= What you have to do =
Look through the data below for the line with "Returns (68, 1898)" and the line with "О компании (74, 2027)", then transcribe exactly from the first through the second, leaving out all pictures.

►

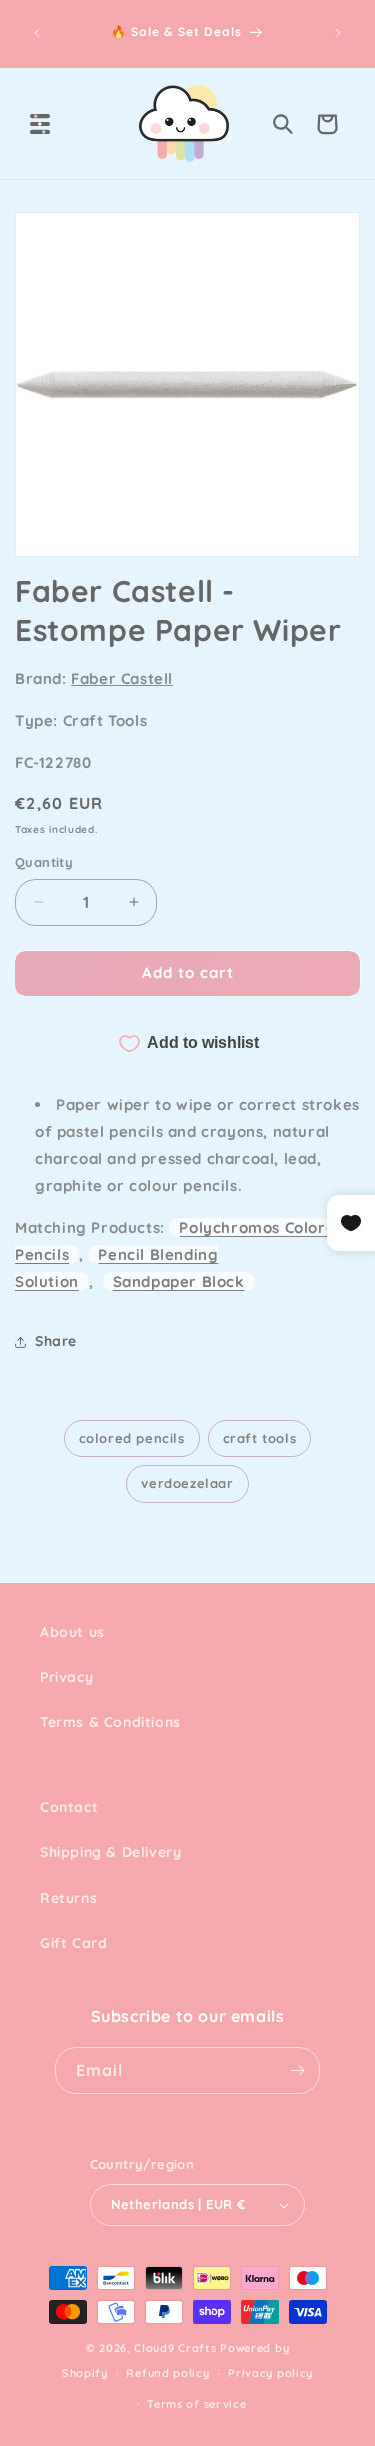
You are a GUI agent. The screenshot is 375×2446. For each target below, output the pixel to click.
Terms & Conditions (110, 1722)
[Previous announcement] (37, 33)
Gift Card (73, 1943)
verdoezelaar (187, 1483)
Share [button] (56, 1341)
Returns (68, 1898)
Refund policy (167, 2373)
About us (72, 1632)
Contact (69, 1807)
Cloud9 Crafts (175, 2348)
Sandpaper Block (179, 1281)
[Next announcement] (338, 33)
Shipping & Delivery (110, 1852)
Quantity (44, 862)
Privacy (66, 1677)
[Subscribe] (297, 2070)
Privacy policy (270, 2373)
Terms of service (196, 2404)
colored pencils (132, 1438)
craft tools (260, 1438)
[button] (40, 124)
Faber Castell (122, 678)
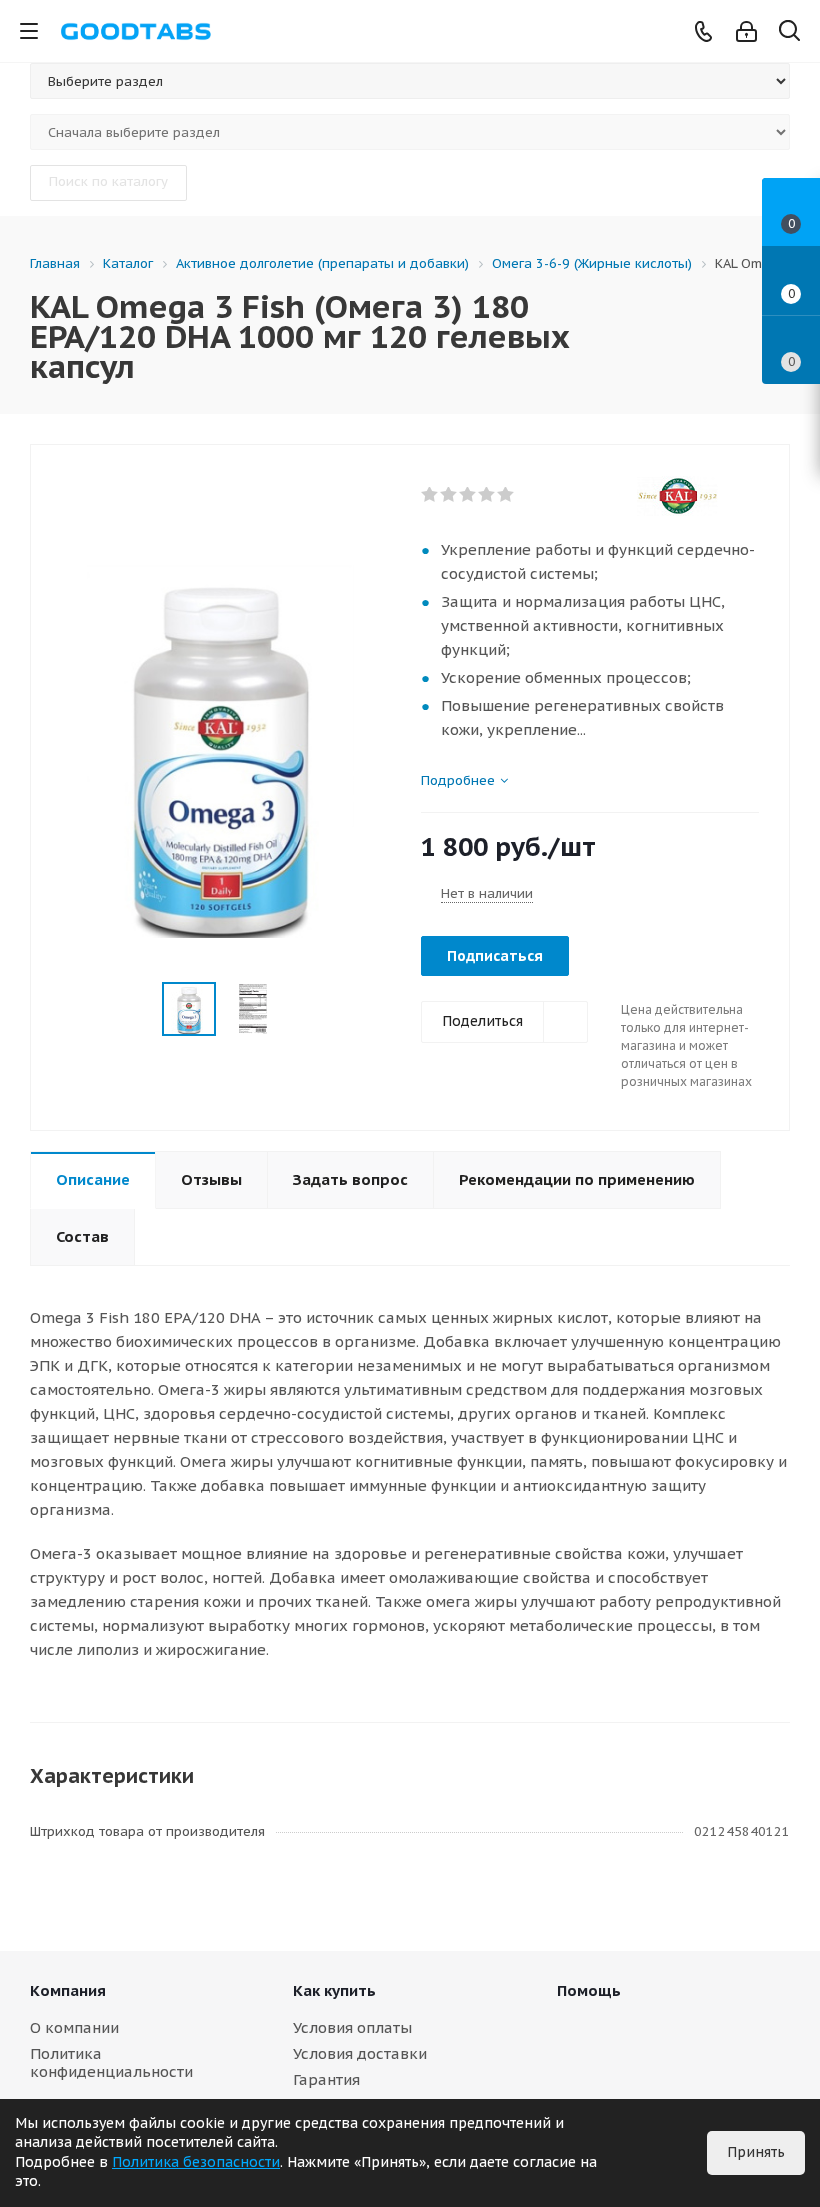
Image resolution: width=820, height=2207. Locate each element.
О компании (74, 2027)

◄
►

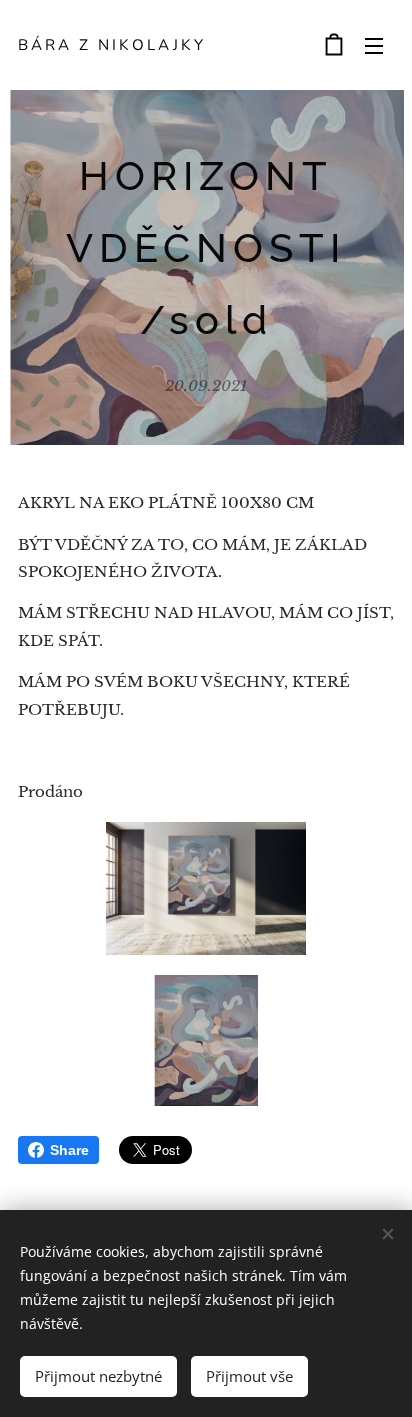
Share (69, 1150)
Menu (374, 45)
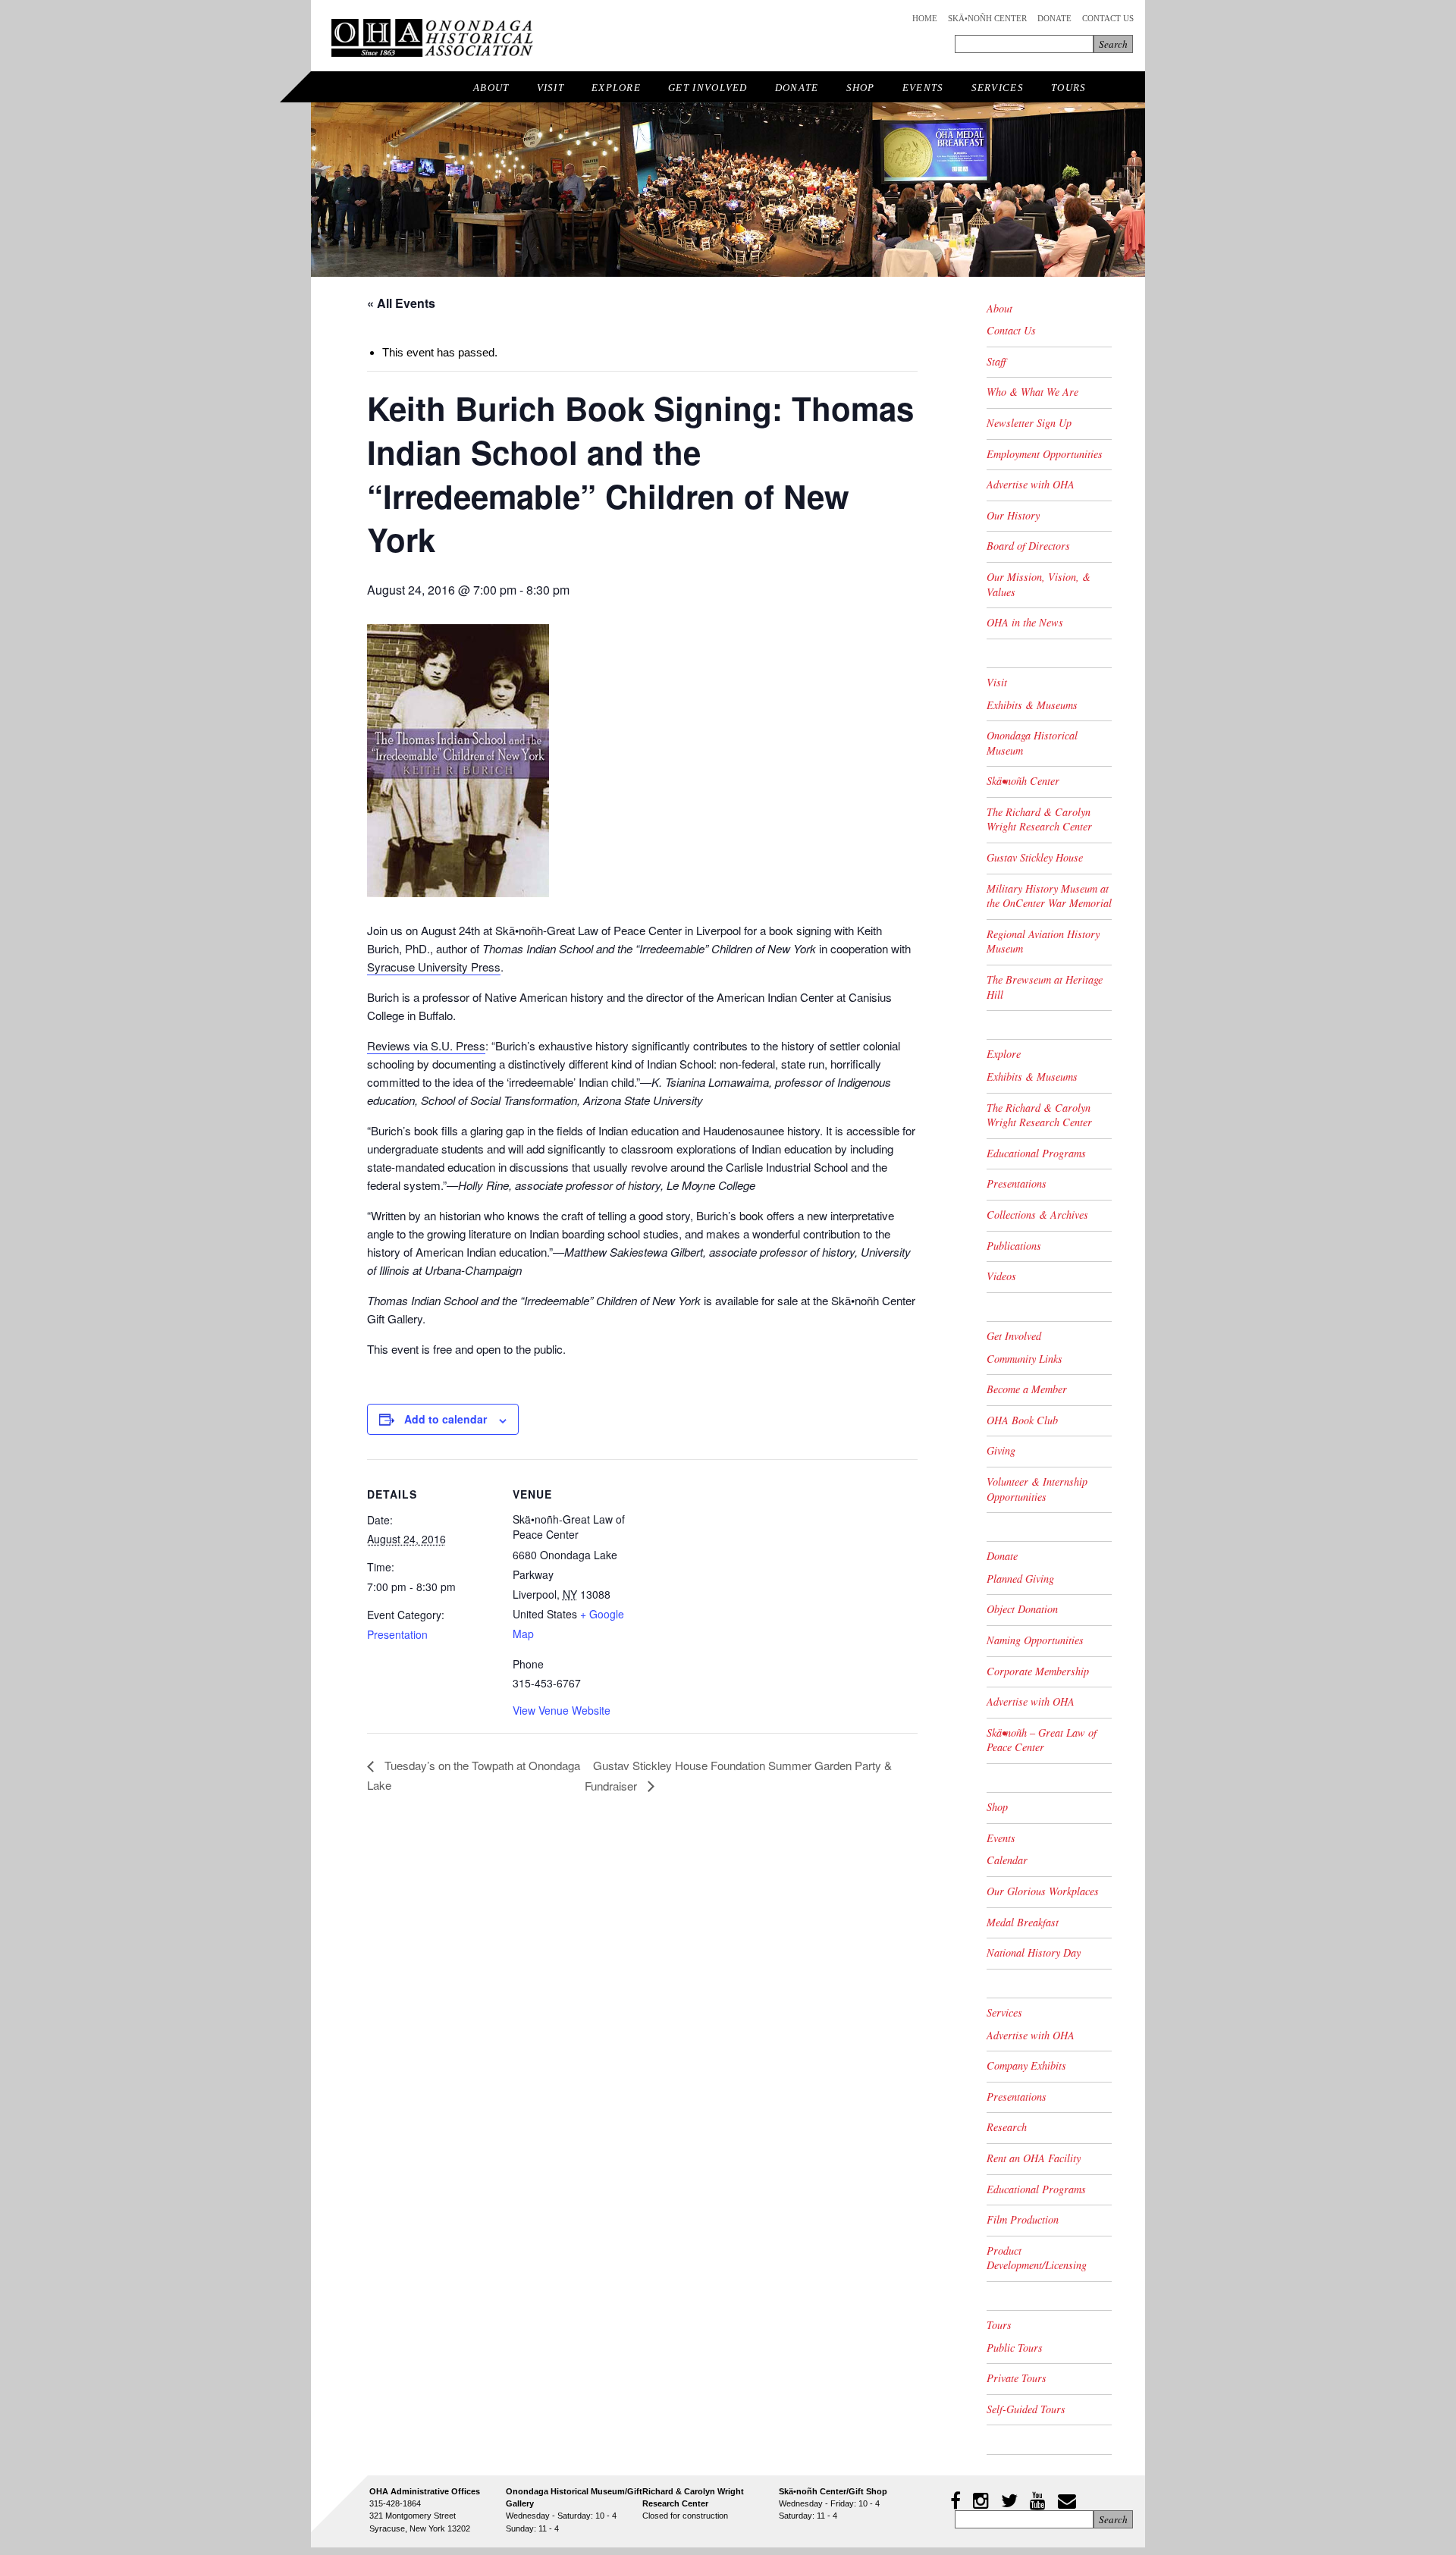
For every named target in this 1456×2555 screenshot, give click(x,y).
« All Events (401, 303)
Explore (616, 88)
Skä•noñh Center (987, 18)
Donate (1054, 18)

◄

= Task solution =
Returns (68, 1898)
Refund policy (167, 2373)
About us (72, 1632)
Contact (69, 1807)
Cloud9 Crafts (175, 2348)
Sandpaper Block (179, 1281)
[Next announcement] (338, 33)
Shipping & Delivery (110, 1852)
Quantity (44, 862)
Privacy (66, 1677)
[Subscribe] (297, 2070)
Privacy policy (270, 2373)
Terms of service (196, 2404)
colored pencils (132, 1438)
craft tools (260, 1438)
[button] (40, 124)
Faber Castell (122, 678)
Image resolution: width=820, height=2207. Locate each element.
О компании (74, 2027)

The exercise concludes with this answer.